*EXERCISE PROMPT*
Pick out each line of the entries below that contains the word "what" and copy those lines. Uppercase and lowercase letters must match.

(Entries from a data collection)
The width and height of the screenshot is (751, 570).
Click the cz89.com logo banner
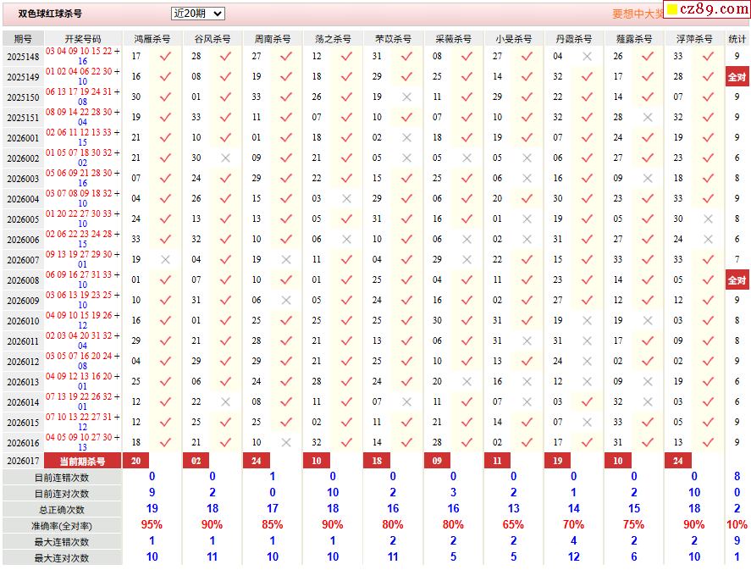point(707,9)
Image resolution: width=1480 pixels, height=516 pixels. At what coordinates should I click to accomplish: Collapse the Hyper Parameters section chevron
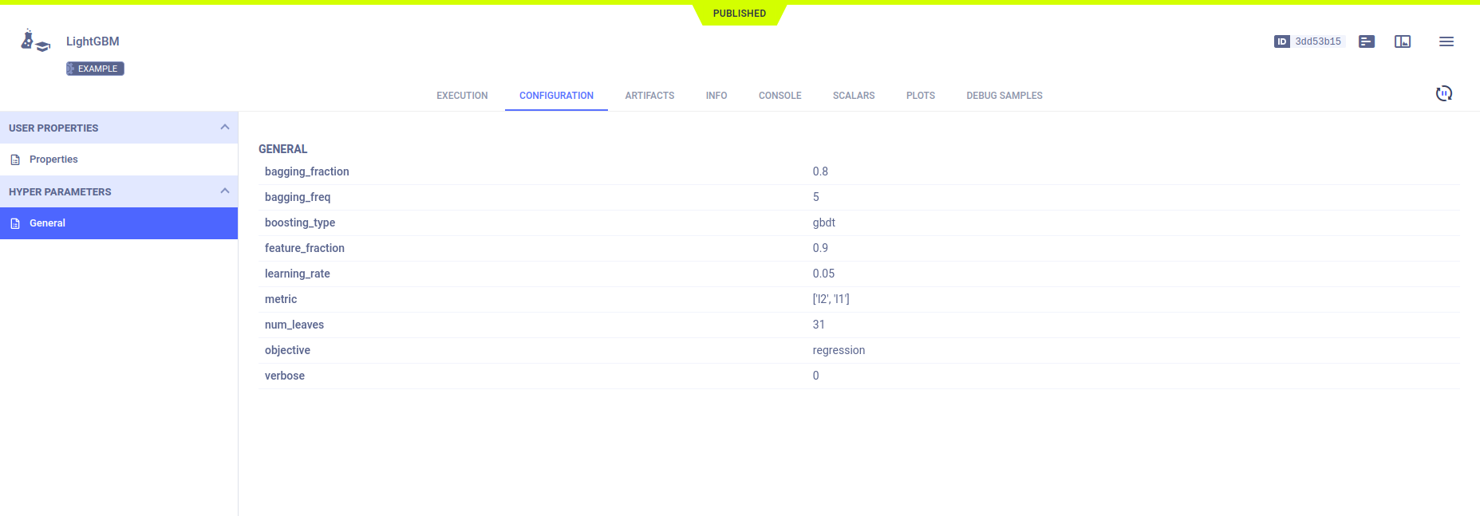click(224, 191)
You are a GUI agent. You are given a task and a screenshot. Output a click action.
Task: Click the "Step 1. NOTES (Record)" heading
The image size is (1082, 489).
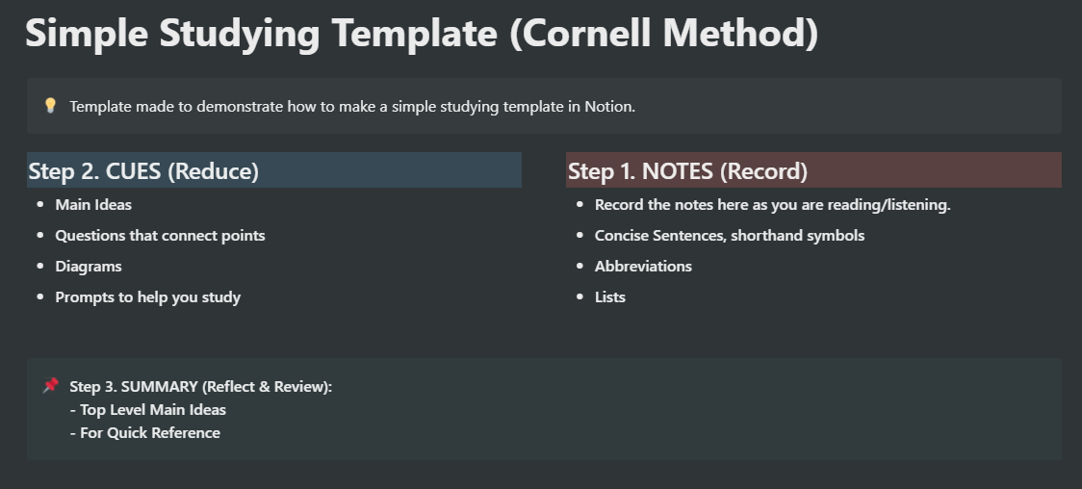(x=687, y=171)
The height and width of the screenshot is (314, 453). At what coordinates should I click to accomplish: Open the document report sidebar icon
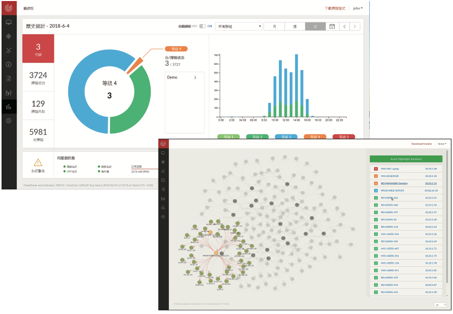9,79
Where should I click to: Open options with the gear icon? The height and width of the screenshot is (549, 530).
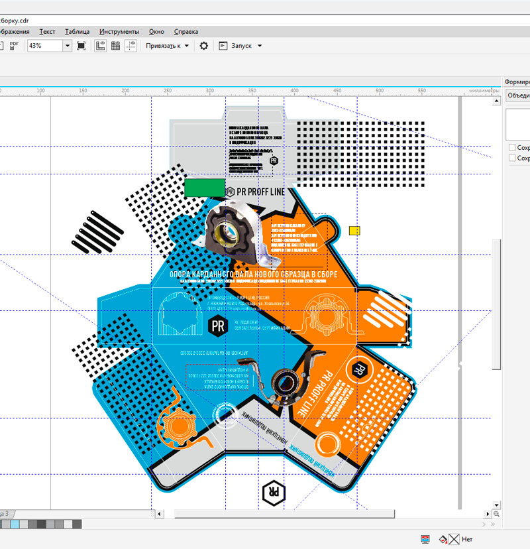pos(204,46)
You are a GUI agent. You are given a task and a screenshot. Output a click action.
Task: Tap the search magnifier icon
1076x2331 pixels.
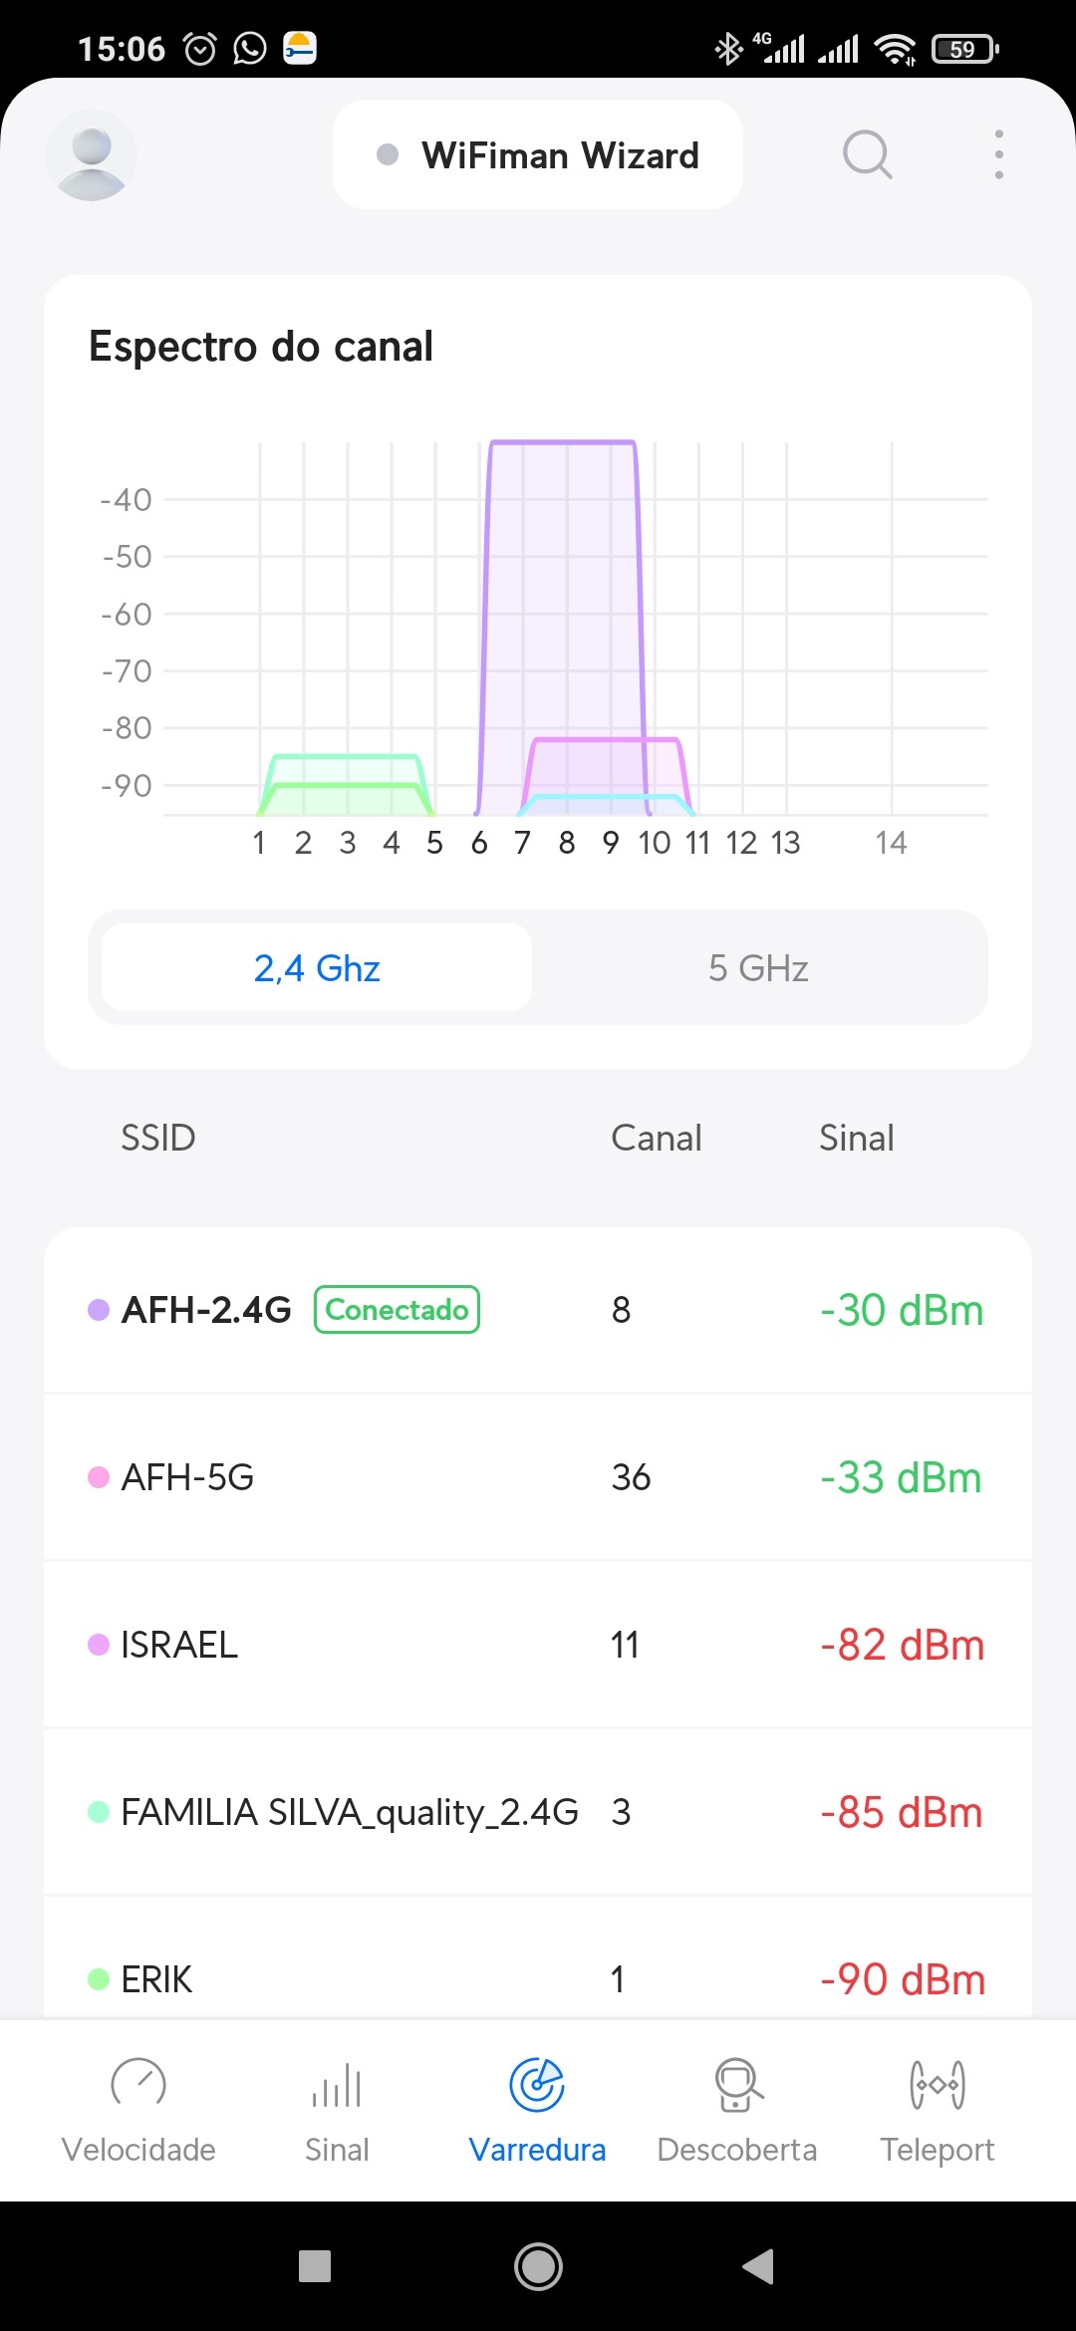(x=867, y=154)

*REPLY TO THE EXERCISE*
Image resolution: width=1480 pixels, height=516 pixels. At what coordinates should I click to accomplish: Collapse the Hyper Parameters section chevron
The height and width of the screenshot is (314, 453). At what coordinates should I click to accomplish: Open the document report sidebar icon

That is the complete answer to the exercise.